The one in Lich King Army armor, a woman who's armor had fist sized holes that punched through the thick alchemically treated enchanted alloys, curtsied in her armor, the oiled metal making almost no noise despite the noblewoman's expectations.
"We are, Lady duCusalk." The woman said, her voice slightly echoing and almost monotone. "I am..."
"Yes, yes, yes, I'm sure you are important to some. As you know my name, you know the authority I wield." The woman interrupted, her voice impatient. The armored woman nodded, the steel plate over her face that of a rough featured but handsome woman. Unlike traditional death masks, the enchanted alloy of the mask was unpainted and unenameled, just stark shining steel. "I have brought commandments for you and your, ahem, brethren."
Lady duCasalk drew herself up, stepping forward into the wet sand, her exquisitely crafted, electrum inlaid and magic enhanced shoes changing color as the seawater in the sand of the bay lapped forward to touch them.
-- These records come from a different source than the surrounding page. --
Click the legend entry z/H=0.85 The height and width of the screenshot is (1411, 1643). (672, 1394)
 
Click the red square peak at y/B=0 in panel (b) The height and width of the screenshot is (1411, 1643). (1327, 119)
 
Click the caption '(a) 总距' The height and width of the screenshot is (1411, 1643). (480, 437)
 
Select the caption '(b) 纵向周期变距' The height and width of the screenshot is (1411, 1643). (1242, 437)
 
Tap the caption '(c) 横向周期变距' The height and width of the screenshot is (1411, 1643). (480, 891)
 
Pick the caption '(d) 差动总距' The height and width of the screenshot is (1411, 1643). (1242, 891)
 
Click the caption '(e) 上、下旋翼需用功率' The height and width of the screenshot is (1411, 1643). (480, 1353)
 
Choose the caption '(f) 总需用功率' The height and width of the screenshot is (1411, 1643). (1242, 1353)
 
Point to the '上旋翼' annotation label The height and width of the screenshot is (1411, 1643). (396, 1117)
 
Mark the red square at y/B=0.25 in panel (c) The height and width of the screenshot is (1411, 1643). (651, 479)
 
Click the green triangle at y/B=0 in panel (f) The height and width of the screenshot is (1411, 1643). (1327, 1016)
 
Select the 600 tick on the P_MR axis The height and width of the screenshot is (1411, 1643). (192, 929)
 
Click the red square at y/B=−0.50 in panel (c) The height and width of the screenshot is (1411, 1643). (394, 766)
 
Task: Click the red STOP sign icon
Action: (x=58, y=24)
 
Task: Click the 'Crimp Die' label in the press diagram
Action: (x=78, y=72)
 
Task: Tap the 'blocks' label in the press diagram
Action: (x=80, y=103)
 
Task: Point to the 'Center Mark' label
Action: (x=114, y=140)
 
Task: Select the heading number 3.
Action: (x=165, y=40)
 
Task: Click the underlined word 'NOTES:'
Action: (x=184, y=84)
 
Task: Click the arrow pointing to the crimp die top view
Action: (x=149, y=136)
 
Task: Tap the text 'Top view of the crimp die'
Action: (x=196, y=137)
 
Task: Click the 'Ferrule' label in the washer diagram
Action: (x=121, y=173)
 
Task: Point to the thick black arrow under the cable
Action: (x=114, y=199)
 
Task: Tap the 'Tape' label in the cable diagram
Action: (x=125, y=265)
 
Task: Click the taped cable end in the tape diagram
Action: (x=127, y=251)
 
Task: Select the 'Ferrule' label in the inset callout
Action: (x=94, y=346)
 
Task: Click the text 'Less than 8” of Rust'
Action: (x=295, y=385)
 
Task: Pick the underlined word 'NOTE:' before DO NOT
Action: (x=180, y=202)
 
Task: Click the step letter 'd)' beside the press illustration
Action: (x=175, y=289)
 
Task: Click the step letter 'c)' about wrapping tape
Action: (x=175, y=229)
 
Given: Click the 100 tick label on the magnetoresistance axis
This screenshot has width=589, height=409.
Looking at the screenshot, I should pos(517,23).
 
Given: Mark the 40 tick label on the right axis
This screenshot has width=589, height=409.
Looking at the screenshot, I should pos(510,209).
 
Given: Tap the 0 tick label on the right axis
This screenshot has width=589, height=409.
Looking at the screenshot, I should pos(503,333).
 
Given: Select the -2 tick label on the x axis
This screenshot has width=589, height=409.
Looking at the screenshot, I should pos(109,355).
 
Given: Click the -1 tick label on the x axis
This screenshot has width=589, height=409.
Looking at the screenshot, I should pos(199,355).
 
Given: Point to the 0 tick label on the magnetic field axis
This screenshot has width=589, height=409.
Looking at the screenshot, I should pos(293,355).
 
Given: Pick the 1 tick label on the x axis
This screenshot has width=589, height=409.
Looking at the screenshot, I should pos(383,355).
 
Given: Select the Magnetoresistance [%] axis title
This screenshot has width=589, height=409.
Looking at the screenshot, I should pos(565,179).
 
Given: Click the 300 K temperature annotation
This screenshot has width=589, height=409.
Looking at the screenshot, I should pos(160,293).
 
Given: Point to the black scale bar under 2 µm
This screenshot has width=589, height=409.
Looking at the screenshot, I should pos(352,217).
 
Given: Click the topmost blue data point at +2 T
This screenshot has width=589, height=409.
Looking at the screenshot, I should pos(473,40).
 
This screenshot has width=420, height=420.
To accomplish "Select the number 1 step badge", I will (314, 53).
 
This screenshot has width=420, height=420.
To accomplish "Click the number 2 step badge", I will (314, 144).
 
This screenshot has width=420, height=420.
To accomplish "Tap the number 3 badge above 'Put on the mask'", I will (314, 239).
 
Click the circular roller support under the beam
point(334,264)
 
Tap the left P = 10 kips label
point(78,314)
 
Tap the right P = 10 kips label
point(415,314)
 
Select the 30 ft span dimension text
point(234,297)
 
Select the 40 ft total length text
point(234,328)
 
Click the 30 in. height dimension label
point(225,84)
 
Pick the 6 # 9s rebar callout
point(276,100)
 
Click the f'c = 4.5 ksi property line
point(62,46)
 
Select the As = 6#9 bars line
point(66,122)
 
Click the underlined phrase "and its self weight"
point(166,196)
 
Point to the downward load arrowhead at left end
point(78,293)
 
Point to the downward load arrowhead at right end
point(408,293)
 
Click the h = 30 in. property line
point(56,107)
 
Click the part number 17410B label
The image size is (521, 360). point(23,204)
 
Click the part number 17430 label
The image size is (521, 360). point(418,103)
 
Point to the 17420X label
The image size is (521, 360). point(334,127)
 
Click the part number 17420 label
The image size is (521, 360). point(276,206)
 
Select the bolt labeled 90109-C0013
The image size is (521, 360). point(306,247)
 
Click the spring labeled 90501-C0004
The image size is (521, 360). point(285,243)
"The Council of Lords have a task for you and your decaying servants." She stated, her exquisite makeup shimmering as the sunrise touched the powdered gems mixed with the facepaint. "We have allowed you walking corpses to inhabit our fair city since you broke your vows to your liege lords and commanders as well as having refused the call of the Son of the Black Moon. We have given you space to build tombs, have kept the rabble of the common people from bothering you, and allow you to come to the beach or wander the streets as if you are still living, and all of this time we have asked for nothing from you in return."
All four of the hulking undead stood still, unmoving, and the woman felt a small twinge of fear at the fact that cold malevolence rolled off of them. She had no real fear of them, at the ripe old age of twenty-four the Lich King War had ended before her birth and to her was ancient history that no longer mattered among important and powerful people.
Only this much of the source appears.